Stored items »
-=-=-

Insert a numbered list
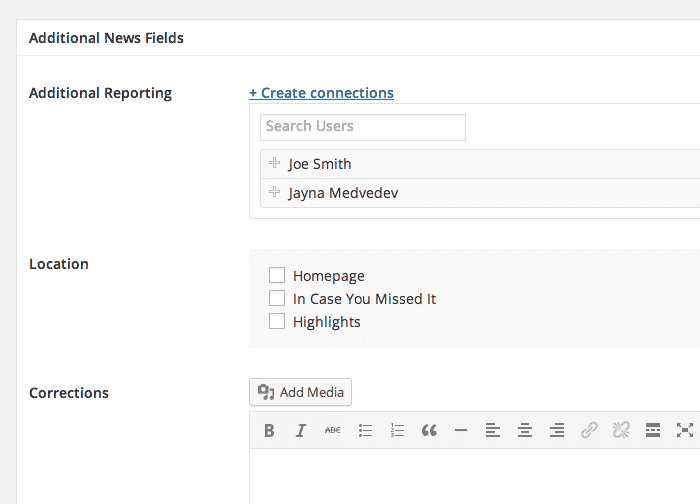700x504 pixels. tap(397, 430)
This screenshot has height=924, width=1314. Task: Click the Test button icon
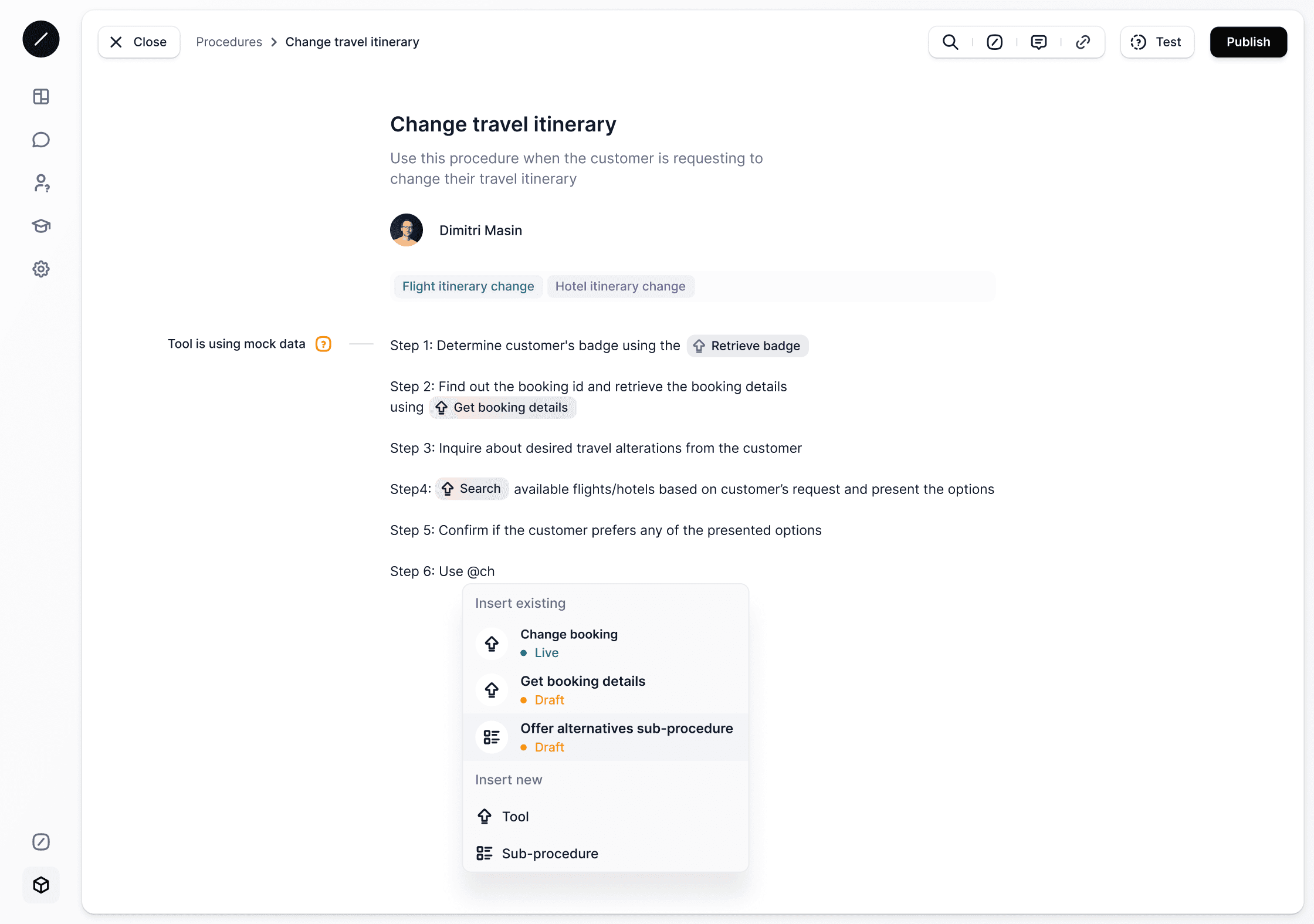click(1138, 42)
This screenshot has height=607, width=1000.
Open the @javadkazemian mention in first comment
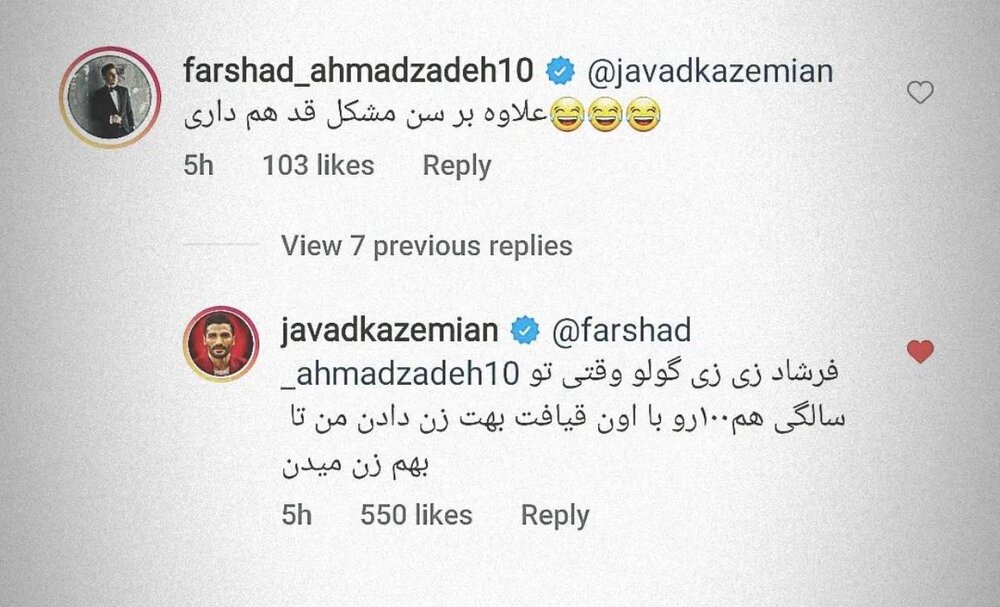[x=710, y=71]
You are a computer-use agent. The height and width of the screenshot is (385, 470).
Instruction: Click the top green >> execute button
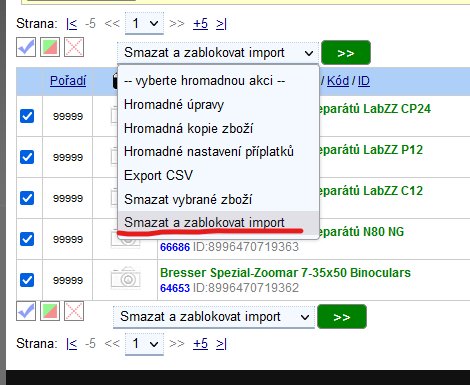pos(346,53)
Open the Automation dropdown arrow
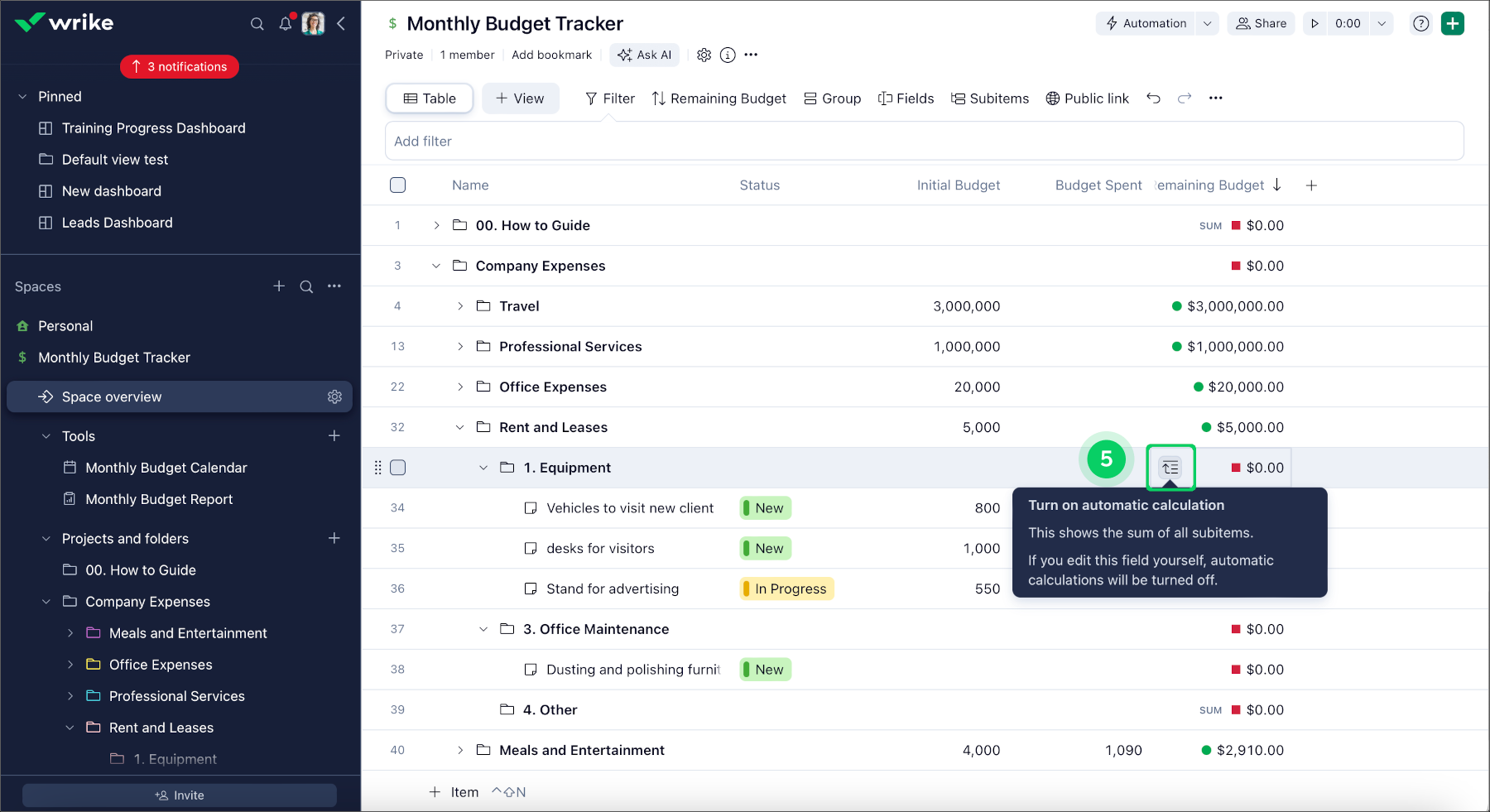The width and height of the screenshot is (1490, 812). (1208, 23)
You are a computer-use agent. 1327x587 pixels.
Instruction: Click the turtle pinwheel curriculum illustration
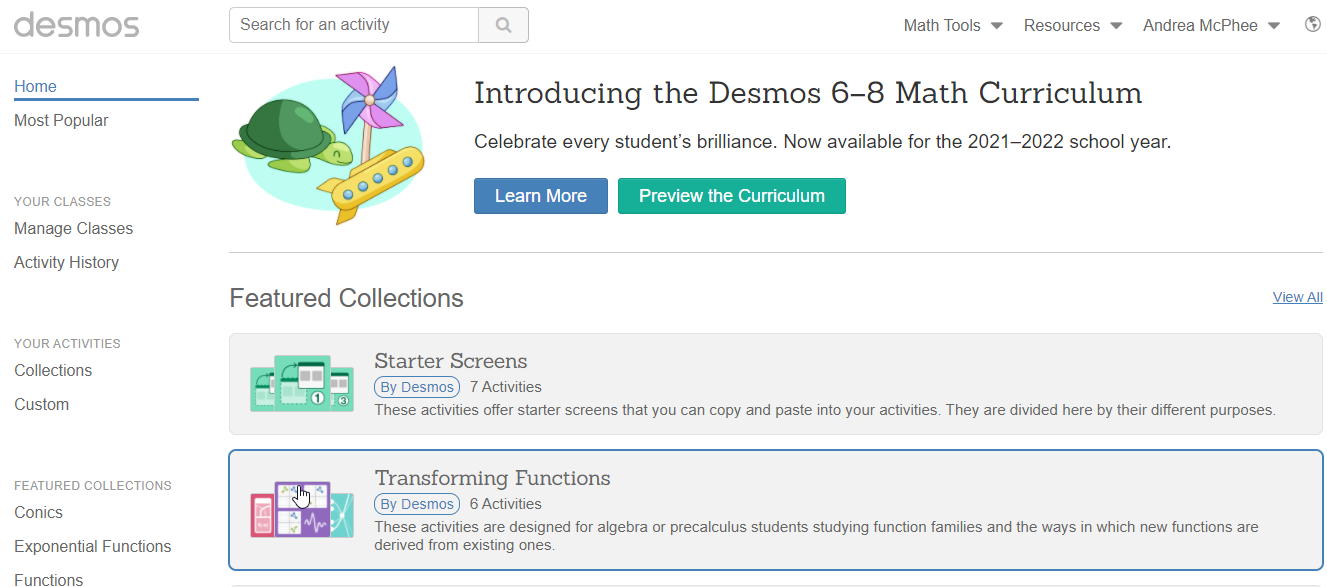tap(328, 145)
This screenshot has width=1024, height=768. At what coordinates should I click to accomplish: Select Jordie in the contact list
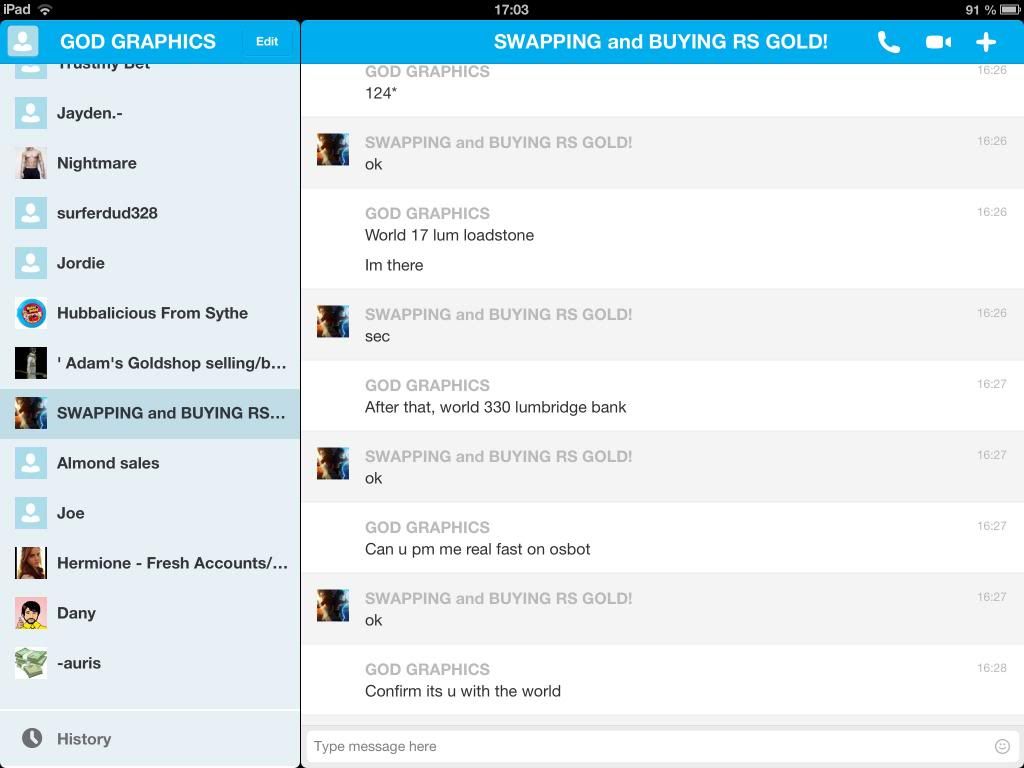(x=81, y=263)
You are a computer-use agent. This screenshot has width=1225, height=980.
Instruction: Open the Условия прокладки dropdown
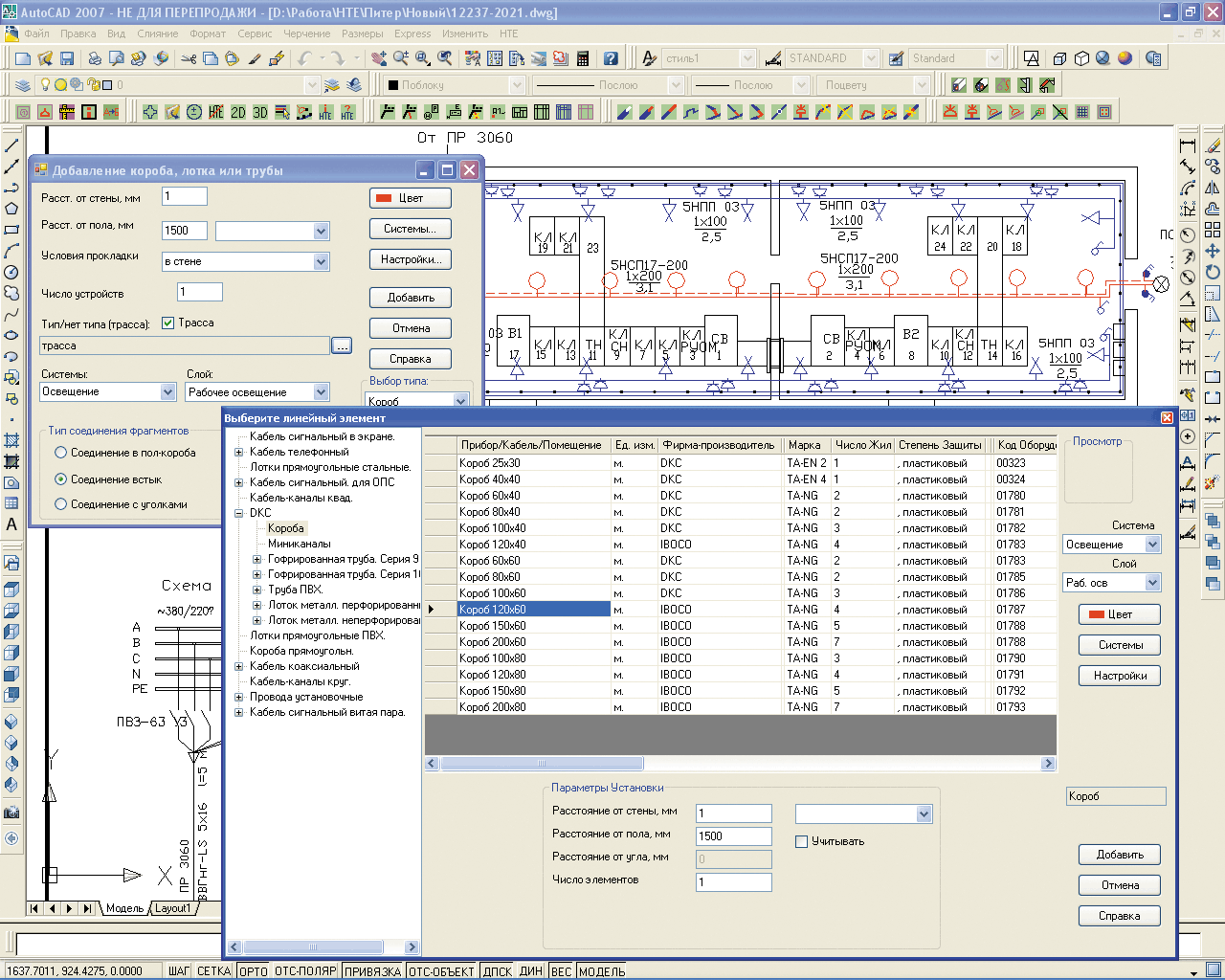click(321, 261)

-=-=-

BRIEF » Begin at the top of the records above and retype each line exactly until the line containing "You are a computer-use agent. This", which is included. Skip all pictures.

RESPONSE TO THE TASK »
Insert a numbered list
700x504 pixels. tap(397, 430)
This screenshot has height=924, width=1314. Task: Click the Test button icon
click(1138, 42)
This screenshot has height=607, width=1000.
Open the @javadkazemian mention in first comment
[x=710, y=71]
You are a computer-use agent. The height and width of the screenshot is (385, 470).
Instruction: Click the top green >> execute button
pos(346,53)
Open the Automation dropdown arrow
The width and height of the screenshot is (1490, 812). (1208, 23)
You are a computer-use agent. 1327x587 pixels.
Instruction: Click the turtle pinwheel curriculum illustration
tap(328, 145)
This screenshot has width=1024, height=768. At what coordinates should I click to accomplish: Select Jordie in the contact list
(x=81, y=263)
You are a computer-use agent. This screenshot has width=1225, height=980.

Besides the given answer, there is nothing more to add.